EXERCISE INSTRUCTIONS: Find each line of the entries with the string "agent", please, and copy it.

MATERIAL FOR THIS TASK:
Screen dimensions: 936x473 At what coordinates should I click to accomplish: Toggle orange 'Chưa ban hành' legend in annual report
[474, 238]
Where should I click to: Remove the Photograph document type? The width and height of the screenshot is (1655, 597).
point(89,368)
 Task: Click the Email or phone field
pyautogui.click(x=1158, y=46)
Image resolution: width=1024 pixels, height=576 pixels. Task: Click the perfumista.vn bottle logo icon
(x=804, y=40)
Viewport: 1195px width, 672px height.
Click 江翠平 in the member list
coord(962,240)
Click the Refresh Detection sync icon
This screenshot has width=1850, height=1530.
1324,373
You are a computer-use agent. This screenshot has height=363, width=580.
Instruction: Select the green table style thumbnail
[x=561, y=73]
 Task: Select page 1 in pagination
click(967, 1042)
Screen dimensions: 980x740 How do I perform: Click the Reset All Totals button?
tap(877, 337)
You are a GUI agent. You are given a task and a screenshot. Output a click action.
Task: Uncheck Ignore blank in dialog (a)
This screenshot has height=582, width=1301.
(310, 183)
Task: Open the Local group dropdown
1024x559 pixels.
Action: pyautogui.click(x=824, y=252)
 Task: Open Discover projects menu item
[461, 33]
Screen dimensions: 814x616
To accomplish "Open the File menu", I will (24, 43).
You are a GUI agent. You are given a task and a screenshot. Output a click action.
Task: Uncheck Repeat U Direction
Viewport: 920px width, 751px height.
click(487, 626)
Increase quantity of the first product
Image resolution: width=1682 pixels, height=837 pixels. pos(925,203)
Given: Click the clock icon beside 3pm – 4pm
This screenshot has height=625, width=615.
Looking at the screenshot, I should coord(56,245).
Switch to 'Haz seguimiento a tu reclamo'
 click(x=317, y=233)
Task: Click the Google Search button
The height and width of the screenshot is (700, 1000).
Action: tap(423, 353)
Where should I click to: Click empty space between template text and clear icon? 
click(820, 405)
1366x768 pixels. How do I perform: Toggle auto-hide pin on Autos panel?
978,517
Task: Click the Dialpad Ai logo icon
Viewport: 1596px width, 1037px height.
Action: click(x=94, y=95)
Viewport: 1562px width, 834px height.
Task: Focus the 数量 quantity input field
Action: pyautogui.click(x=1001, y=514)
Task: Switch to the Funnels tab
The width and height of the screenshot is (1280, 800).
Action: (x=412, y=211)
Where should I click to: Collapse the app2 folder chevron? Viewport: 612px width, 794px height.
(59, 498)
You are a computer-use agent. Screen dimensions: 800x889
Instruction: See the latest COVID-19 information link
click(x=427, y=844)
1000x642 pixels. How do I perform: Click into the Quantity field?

OUTPUT BELOW:
You are a computer-use agent. This screenshot has height=363, width=580.
You are a GUI agent. You are given a task and a screenshot. Output a click action.
You are a GUI agent. You are given a task and a screenshot. Output a click action.
You are a computer-use agent. Screen dimensions: 800x889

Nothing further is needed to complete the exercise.